Passage:

"""

All of lore.kernel.org
 help / color / mirror / Atom feed
From: Mikhail Gavrilov <mikhail.v.gavrilov@gmail.com>
To: lorenzo@kernel.org, sujuan.chen@mediatek.com,
	Felix Fietkau <nbd@nbd.name>,
	Linux List Kernel Mailing <linux-wireless@vger.kernel.org>,
	Linux List Kernel Mailing <linux-kernel@vger.kernel.org>
Subject: [6.2][regression] after commit cd372b8c99c5a5cf6a464acebb7e4a79af7ec8ae stopping working wifi mt7921e
Date: Wed, 21 Dec 2022 06:10:41 +0500	[thread overview]
Message-ID: <CABXGCsMEnQd=gYKTd1knRsWuxCb=Etv5nAre+XJS_s5FgVteYA@mail.gmail.com> (raw)

Hi,
The kernel 6.2 preparation cycle has begun.
And after the kernel was updated on my laptop, the wifi stopped working.

Bisecting blames this commit:
cd372b8c99c5a5cf6a464acebb7e4a79af7ec8ae is the first bad commit
commit cd372b8c99c5a5cf6a464acebb7e4a79af7ec8ae
Author: Lorenzo Bianconi <lorenzo@kernel.org>
Date:   Sat Nov 12 16:40:35 2022 +0100

    wifi: mt76: add WED RX support to mt76_dma_{add,get}_buf

    Introduce the capability to configure RX WED in mt76_dma_{add,get}_buf
    utility routines.

"""

Records supplied:
"""

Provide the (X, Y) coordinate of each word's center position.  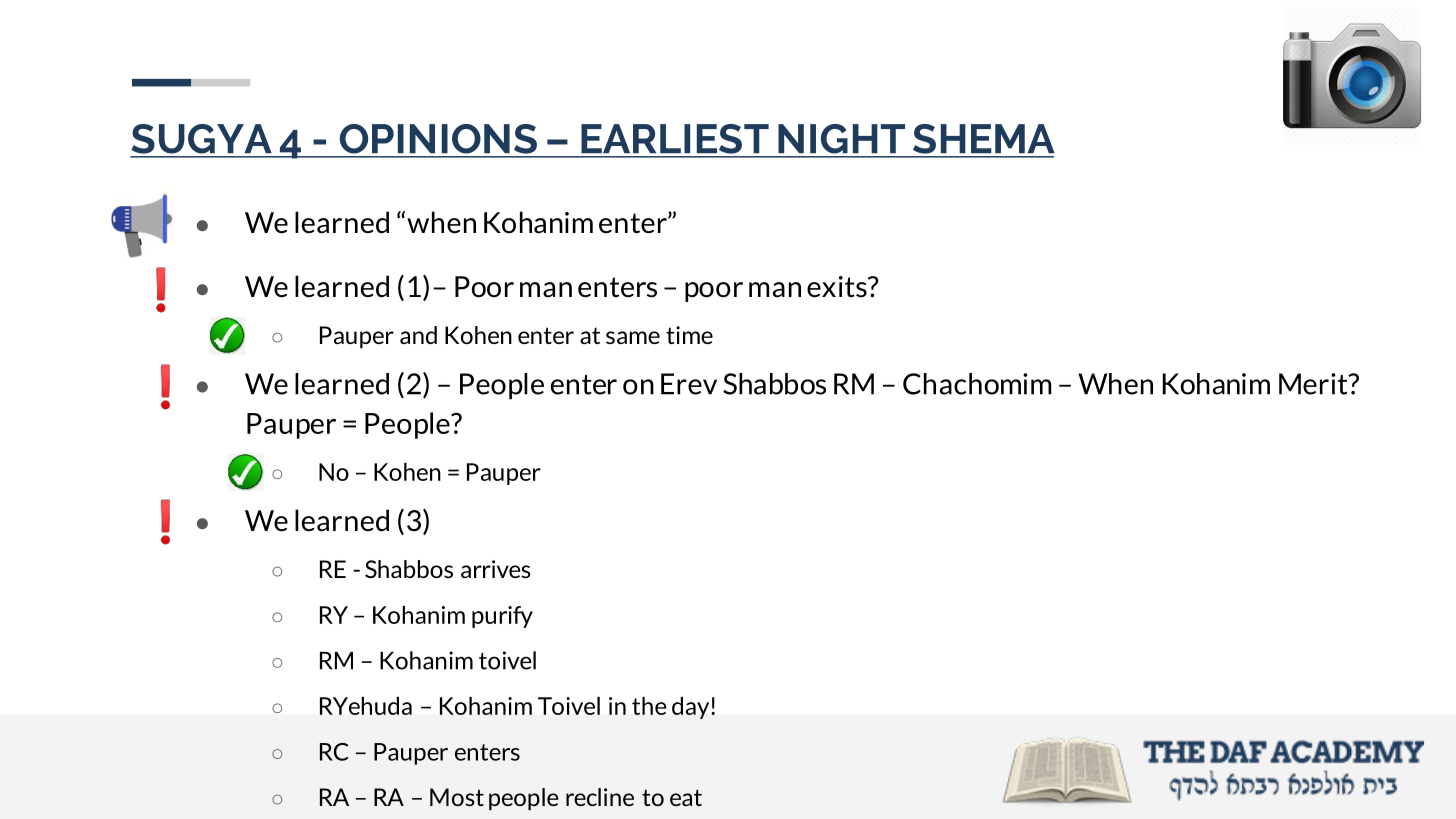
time (689, 335)
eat (686, 797)
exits (838, 287)
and (418, 335)
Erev (689, 384)
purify (502, 617)
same (633, 337)
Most (457, 797)
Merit (1314, 384)
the (649, 706)
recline (600, 797)
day (692, 708)
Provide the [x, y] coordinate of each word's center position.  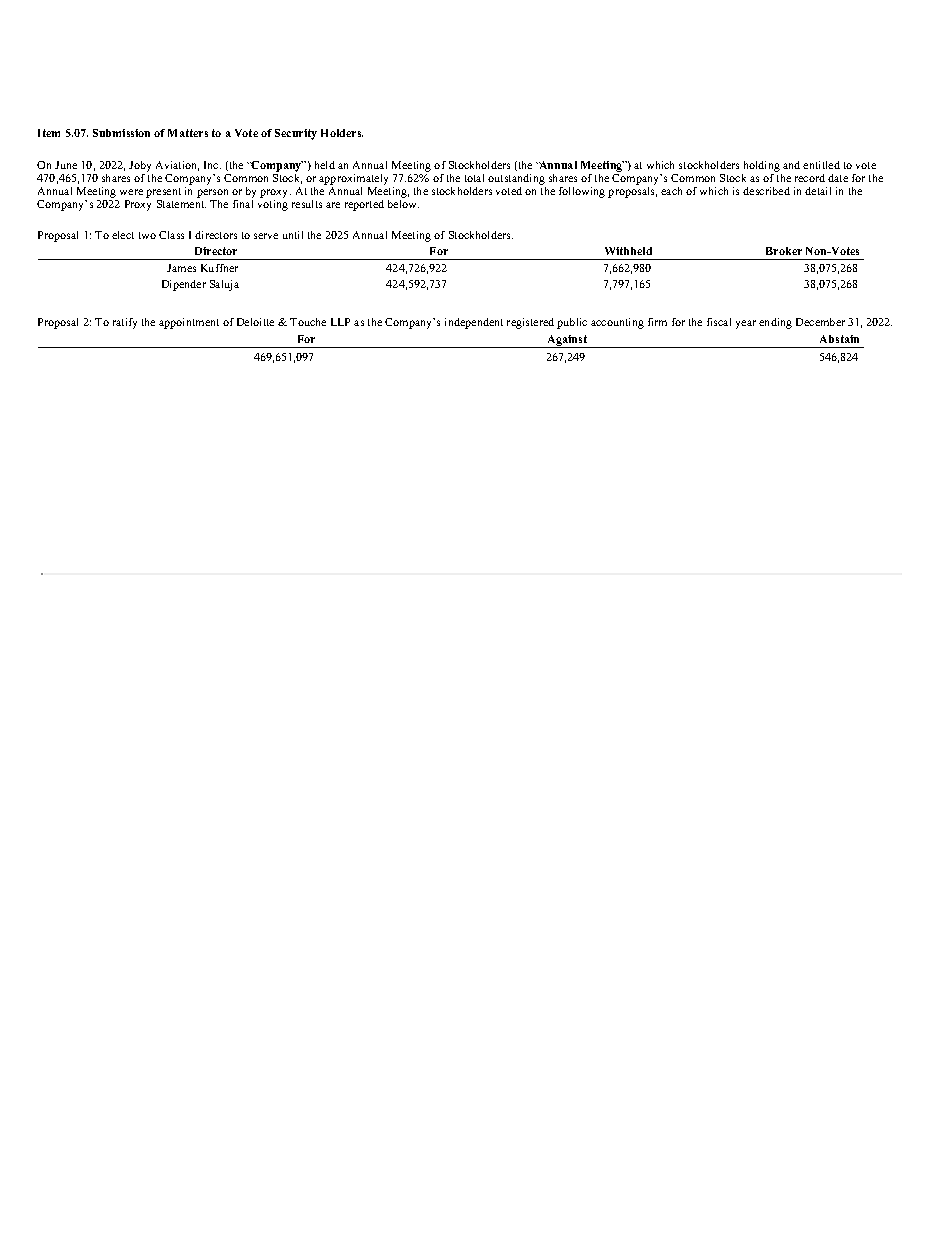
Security [296, 134]
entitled [821, 165]
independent [474, 323]
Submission [121, 133]
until [293, 235]
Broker [784, 251]
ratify [125, 323]
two [147, 235]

"""

Exercises to complete:
1. Rewrite everything from "wifi: mt76: add" down to "utility routines." in the wifi regression report, replacing "utility routines" with "helper functions".
2. Summarize the wifi regression report in two sentences.
3. Who is listed as the author of the commit that bisecting blamed in the wifi regression report?

Solutions to each task:
1.
wifi: mt76: add WED RX support to mt76_dma_{add,get}_buf

    Introduce the capability to configure RX WED in mt76_dma_{add,get}_buf
    helper functions.

2. After a laptop's kernel was updated during the 6.2 preparation cycle, Mikhail Gavrilov found that the mt7921e wifi stopped working. Bisecting named commit cd372b8c99c5a5cf6a464acebb7e4a79af7ec8ae as the first bad commit; it was written by Lorenzo Bianconi and adds WED RX support to mt76_dma_{add,get}_buf.

3. Lorenzo Bianconi